Critics of the apartheid bill say it undercuts Israel’s democratic values and sidelines the country’s non-Jewish population, namely Palestinians who make up 20 per cent of the country.
One clause downgrades the Arabic language from official to “special” standing. Israeli media reported tens of thousands of Jews and Palestinians attended the protest.
Some protesters waved Palestinian flags and others held signs reading “equality.” Some knelt and preformed prayers. Prime Minister Benjamin Netanyahu posted footage on Twitter of protesters waving the Palestinian flags.
“No better testament to the necessity of the Nation State law,” he wrote.

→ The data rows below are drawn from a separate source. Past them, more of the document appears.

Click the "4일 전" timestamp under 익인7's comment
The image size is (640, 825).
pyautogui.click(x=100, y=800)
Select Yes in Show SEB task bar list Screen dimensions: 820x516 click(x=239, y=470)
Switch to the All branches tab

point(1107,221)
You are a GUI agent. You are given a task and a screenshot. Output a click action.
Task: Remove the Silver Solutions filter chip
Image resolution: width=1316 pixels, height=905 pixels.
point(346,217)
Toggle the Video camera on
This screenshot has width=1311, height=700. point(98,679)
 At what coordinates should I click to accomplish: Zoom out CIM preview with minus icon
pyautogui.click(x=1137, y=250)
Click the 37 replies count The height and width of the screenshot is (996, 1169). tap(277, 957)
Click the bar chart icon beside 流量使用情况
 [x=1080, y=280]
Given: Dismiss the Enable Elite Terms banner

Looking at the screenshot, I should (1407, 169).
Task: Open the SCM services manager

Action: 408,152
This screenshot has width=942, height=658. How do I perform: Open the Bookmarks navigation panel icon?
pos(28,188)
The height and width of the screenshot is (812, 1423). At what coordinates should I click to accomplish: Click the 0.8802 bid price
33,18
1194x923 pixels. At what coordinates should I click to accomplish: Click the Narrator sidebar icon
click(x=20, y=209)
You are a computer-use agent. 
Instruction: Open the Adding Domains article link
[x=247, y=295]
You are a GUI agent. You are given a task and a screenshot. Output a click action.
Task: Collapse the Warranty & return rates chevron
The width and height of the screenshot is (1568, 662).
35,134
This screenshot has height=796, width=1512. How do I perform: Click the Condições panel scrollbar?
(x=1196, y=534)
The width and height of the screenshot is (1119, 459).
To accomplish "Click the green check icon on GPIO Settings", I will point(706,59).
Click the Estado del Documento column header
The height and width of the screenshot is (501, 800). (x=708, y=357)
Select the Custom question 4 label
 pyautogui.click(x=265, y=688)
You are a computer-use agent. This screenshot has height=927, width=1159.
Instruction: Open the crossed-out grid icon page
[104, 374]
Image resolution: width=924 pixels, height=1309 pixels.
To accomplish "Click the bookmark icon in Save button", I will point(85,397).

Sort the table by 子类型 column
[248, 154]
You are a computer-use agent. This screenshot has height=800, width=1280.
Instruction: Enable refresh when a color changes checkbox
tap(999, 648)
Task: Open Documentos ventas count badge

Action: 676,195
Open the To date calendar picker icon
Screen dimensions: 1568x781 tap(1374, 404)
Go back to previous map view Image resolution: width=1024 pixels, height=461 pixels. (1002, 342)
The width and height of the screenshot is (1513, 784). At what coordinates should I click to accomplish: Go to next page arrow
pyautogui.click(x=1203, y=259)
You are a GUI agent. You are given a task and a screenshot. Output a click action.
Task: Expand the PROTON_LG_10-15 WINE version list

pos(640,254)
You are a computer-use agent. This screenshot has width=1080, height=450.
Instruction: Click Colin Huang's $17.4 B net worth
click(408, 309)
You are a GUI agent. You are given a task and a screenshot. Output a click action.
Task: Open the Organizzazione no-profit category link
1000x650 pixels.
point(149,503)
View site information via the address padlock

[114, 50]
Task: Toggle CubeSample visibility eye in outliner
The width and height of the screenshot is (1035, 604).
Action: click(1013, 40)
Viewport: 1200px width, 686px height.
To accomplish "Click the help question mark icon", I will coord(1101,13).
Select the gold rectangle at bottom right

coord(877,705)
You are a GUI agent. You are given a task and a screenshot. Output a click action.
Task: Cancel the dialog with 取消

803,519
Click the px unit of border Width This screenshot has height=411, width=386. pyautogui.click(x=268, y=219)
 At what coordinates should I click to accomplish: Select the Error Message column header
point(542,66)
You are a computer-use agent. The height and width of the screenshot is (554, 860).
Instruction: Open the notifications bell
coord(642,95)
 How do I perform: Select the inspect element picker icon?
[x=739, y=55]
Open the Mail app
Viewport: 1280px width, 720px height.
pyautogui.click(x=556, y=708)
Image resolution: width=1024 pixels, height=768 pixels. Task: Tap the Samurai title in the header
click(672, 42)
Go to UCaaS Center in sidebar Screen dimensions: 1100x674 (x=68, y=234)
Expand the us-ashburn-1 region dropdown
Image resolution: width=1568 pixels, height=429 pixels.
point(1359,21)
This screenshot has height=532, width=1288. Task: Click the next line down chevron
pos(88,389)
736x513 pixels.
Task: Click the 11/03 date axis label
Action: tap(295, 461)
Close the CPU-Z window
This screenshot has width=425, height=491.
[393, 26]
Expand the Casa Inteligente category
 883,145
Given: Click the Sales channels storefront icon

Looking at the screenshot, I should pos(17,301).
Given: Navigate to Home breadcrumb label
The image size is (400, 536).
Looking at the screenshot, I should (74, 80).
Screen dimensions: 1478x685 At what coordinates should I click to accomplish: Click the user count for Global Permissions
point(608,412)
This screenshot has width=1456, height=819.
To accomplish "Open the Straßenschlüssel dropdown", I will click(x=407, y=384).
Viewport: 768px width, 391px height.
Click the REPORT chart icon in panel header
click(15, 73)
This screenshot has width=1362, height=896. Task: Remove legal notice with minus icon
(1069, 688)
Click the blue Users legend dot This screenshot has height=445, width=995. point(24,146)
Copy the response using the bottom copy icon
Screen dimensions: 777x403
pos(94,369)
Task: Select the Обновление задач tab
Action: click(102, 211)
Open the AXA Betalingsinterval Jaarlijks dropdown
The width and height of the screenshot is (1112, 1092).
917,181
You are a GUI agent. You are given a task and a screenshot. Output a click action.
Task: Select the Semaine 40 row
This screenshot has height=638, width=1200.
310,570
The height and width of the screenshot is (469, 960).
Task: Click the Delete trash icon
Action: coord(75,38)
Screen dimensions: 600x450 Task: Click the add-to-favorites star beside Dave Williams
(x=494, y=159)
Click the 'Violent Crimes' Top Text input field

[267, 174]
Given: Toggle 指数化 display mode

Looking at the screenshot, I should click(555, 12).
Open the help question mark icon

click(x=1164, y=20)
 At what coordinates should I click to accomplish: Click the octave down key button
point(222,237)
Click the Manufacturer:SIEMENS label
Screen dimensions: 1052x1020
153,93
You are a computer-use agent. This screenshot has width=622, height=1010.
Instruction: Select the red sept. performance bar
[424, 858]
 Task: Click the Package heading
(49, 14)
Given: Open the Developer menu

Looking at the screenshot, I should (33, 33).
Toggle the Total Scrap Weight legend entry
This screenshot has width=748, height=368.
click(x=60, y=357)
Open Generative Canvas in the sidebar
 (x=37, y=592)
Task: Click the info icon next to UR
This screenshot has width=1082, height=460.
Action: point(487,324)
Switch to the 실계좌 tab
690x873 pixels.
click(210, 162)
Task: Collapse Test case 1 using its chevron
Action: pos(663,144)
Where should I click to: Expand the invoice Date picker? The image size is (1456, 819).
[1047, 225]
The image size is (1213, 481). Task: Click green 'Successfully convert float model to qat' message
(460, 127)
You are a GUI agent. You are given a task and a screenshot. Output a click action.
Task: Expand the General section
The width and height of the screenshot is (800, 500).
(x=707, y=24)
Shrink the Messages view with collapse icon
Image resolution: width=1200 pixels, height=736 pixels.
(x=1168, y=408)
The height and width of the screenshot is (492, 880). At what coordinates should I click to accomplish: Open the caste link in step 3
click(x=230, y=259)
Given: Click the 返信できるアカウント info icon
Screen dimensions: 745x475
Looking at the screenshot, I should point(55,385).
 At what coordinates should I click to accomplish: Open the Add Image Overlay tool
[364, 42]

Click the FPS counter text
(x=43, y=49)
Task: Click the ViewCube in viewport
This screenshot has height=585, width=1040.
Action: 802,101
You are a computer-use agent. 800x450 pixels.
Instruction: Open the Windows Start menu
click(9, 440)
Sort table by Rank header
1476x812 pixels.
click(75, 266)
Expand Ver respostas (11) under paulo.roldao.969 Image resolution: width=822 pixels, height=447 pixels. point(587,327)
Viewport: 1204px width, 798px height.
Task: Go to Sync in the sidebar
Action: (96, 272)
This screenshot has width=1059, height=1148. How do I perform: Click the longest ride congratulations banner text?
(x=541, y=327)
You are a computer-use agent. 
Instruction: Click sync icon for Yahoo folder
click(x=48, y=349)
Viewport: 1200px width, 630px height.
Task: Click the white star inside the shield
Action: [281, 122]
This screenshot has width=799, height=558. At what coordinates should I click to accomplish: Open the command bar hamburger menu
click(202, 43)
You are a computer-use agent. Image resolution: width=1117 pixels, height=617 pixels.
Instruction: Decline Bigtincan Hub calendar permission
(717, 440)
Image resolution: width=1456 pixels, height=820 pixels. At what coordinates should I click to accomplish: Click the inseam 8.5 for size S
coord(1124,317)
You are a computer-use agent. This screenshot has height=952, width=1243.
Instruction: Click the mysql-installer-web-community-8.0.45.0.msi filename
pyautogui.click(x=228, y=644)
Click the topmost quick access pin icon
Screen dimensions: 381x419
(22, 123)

Ayman Odeh, an Arab member of the Israeli parliament, told The Associated Press: “This is the first time that tens of thousands of Palestinians have come to Tel Aviv with Jewish democratic groups. They came to say this is not the end of the demonstrations, but the first serious demonstration against the Nation State law.” Many Jewish Israelis, including top retired security officials and politicians, have also harshly criticised the law. Omar Sultan, from the Arab city of Tira in central Israel, said he was protesting to send a message to Netanyahu.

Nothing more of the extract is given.